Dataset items
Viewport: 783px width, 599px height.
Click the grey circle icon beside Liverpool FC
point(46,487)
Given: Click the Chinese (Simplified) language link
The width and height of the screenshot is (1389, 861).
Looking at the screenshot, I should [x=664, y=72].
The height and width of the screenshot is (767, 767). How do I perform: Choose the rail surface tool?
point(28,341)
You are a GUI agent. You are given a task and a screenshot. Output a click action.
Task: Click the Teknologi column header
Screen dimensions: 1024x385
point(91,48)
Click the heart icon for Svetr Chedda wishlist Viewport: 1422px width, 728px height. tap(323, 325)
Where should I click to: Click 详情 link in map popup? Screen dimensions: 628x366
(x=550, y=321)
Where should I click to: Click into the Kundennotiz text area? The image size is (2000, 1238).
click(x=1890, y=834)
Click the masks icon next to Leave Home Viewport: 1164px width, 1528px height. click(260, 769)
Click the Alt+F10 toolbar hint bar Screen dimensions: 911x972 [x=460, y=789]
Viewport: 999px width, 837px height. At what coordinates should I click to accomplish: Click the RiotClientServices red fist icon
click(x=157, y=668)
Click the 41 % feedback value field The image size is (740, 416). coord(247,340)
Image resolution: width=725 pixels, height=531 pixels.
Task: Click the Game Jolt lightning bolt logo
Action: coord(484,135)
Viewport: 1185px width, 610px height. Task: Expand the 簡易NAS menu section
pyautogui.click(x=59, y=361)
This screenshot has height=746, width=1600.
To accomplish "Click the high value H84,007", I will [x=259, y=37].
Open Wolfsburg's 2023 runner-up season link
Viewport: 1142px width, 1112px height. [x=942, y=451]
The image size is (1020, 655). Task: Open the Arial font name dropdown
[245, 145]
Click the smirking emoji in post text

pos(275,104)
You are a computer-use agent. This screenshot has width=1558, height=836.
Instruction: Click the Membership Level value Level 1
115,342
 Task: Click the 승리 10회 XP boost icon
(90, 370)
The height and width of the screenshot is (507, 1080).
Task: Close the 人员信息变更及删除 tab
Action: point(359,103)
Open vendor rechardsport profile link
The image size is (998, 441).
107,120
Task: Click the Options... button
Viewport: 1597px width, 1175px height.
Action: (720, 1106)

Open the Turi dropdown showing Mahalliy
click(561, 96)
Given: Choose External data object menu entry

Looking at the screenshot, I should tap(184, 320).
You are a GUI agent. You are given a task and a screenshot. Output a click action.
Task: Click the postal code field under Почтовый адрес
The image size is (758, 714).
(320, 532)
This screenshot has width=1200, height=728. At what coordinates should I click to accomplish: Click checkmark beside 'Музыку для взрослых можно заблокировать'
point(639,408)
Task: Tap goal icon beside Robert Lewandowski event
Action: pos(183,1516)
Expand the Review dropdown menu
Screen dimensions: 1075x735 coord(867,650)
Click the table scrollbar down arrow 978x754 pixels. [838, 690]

**Description of the task**
Render all of the items above as a numbered list, omitting any blank lines.

**Response for this exercise**
1. Viewport: 783px width, 599px height.
2. Click the grey circle icon beside Liverpool FC
3. point(46,487)
4. Given: Click the Chinese (Simplified) language link
5. The width and height of the screenshot is (1389, 861).
6. Looking at the screenshot, I should [x=664, y=72].
7. The height and width of the screenshot is (767, 767). How do I perform: Choose the rail surface tool?
8. point(28,341)
9. You are a GUI agent. You are given a task and a screenshot. Output a click action.
10. Task: Click the Teknologi column header
11. Screen dimensions: 1024x385
12. point(91,48)
13. Click the heart icon for Svetr Chedda wishlist Viewport: 1422px width, 728px height. tap(323, 325)
14. Where should I click to: Click 详情 link in map popup? Screen dimensions: 628x366
15. (x=550, y=321)
16. Where should I click to: Click into the Kundennotiz text area? The image size is (2000, 1238).
17. click(x=1890, y=834)
18. Click the masks icon next to Leave Home Viewport: 1164px width, 1528px height. click(260, 769)
19. Click the Alt+F10 toolbar hint bar Screen dimensions: 911x972 [x=460, y=789]
20. Viewport: 999px width, 837px height. At what coordinates should I click to accomplish: Click the RiotClientServices red fist icon
21. click(x=157, y=668)
22. Click the 41 % feedback value field The image size is (740, 416). coord(247,340)
23. Image resolution: width=725 pixels, height=531 pixels.
24. Task: Click the Game Jolt lightning bolt logo
25. Action: coord(484,135)
26. Viewport: 1185px width, 610px height. Task: Expand the 簡易NAS menu section
27. pyautogui.click(x=59, y=361)
28. This screenshot has height=746, width=1600.
29. To accomplish "Click the high value H84,007", I will [x=259, y=37].
30. Open Wolfsburg's 2023 runner-up season link
31. Viewport: 1142px width, 1112px height. [x=942, y=451]
32. The image size is (1020, 655). Task: Open the Arial font name dropdown
33. [245, 145]
34. Click the smirking emoji in post text
35. pos(275,104)
36. You are a computer-use agent. This screenshot has width=1558, height=836.
37. Instruction: Click the Membership Level value Level 1
38. 115,342
39.  Task: Click the 승리 10회 XP boost icon
40. (90, 370)
41. The height and width of the screenshot is (507, 1080).
42. Task: Close the 人员信息变更及删除 tab
43. Action: point(359,103)
44. Open vendor rechardsport profile link
45. The image size is (998, 441).
46. 107,120
47. Task: Click the Options... button
48. Viewport: 1597px width, 1175px height.
49. Action: (720, 1106)
50. Open the Turi dropdown showing Mahalliy
51. click(561, 96)
52. Given: Choose External data object menu entry
53. Looking at the screenshot, I should tap(184, 320).
54. You are a GUI agent. You are given a task and a screenshot. Output a click action.
55. Task: Click the postal code field under Почтовый адрес
56. The image size is (758, 714).
57. (320, 532)
58. This screenshot has width=1200, height=728. At what coordinates should I click to accomplish: Click checkmark beside 'Музыку для взрослых можно заблокировать'
59. point(639,408)
60. Task: Tap goal icon beside Robert Lewandowski event
61. Action: pos(183,1516)
62. Expand the Review dropdown menu
63. Screen dimensions: 1075x735 coord(867,650)
64. Click the table scrollbar down arrow 978x754 pixels. [838, 690]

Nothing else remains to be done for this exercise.